Wid­mann legt die in zwei Bän­den zu 13 bzw. elf Sätzen organ­isierten Duos weniger als unab­hängige Stu­di­en oder eine Über­sicht über die musikalis­chen Möglichkeit­en der Kom­bi­na­tion Violine/Violoncello an. Seine Duos sind vielmehr in einen Gesamtzusam­men­hang gestellt, beziehen sich aufeinan­der und machen nur am Stück gespielt wirk­lich Sinn. Wid­mann nen­nt zum Beispiel eines der Stücke Frage – und beant­wortet diese mit dem näch­sten Satz. Ins­ge­samt führt die Entwick­lung aber sehr oft über tänz­erische Charak­ter­stücke, die auf Kon­trast­wirkun­gen, auf Kan­ten und einen sehr struk­turi­eren­den Zugriff set­zen. Schaut man sich das Noten­bild an, so kön­nte die kon­tra­punk­tis­che Anlage in Wid­manns Kom­po­si­tio­nen fast überse­hen wer­den: Unzäh­lige Spielan­weisun­gen geben den Aus­führen­den minu­tiöse Vorschriften, wie die 24 Duos klan­glich gedacht sind, wie sie nach der Vorstel­lung des Kom­pon­is­ten aus­bal­anciert wer­den müssen. Diese Anweisun­gen sind so essen­ziell, dass sie auch in einem deutsch-englis­chen Glos­sar im Anhang nochmals aufge­lis­tet wer­den.

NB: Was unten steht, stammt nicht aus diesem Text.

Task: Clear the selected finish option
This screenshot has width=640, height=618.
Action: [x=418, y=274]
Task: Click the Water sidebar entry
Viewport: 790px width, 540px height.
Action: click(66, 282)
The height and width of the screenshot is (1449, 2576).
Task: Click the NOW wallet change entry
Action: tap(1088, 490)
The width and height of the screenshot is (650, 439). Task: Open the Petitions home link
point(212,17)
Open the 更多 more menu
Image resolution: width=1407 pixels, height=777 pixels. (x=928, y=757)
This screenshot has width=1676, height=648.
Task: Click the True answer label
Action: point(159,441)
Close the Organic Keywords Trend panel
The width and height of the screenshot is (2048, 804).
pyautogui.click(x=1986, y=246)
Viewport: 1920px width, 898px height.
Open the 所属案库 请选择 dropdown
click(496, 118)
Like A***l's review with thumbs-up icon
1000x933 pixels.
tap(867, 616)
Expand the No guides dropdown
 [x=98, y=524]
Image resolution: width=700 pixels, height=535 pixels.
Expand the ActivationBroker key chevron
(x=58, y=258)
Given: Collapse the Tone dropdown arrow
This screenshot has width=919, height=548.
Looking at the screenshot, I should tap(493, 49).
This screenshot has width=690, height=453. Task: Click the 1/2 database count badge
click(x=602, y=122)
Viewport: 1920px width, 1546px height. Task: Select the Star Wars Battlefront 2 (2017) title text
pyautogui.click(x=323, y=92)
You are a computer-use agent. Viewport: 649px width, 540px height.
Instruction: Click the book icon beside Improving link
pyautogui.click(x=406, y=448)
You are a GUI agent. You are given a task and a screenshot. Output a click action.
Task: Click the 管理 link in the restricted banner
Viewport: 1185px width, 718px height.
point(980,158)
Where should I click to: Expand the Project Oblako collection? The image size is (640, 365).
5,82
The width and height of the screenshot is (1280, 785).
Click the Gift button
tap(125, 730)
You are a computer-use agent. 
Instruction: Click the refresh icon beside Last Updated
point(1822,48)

Um die geforderte Bal­ance und die große klan­gliche Auf­fächerung in bei­den Werk­teilen zu erzie­len, wird fast das gesamte Reper­toire der Ton­erzeu­gung auf Vio­line und Vio­lon­cel­lo herange­zo­gen. Dop­pel­griffe spie-len dabei eine zen­trale Rolle, wer­den aber durch Pizzi­cati, ver­schiedene Anstricharten bis hin zum Geräusch und einen extrem hohen Dynamikum­fang ergänzt. Das ganze musikalis­che Geschehen spielt sich dabei in einem von schnell­sten Reak­tio­nen geprägten Kon­text ab – teil­weise ger­ade so, als liefer­ten sich die bei­den Pro­tag­o­nis­ten einen instru­men­tal­en Schlagab­tausch.
Für den Konz­ert­gänger ist eine Auf­führung der 24 Duos eine span­nende Sache. Mit ver­gle­ich­sweise wenig „Per­son­alein­satz“ entwirft der Kom­pon­ist und Klar­inet­tist Jörg Wid­mann tiefen­scharfe, kon­trastre­iche und sehr far­bige Miniatur-Tableaus oder bess­er: Kurz­filme, die auf sehr kleinem Raum mal leb­hafte und impul­sive, dann wieder ruhige oder abgründi­ge Geschicht­en erzählen.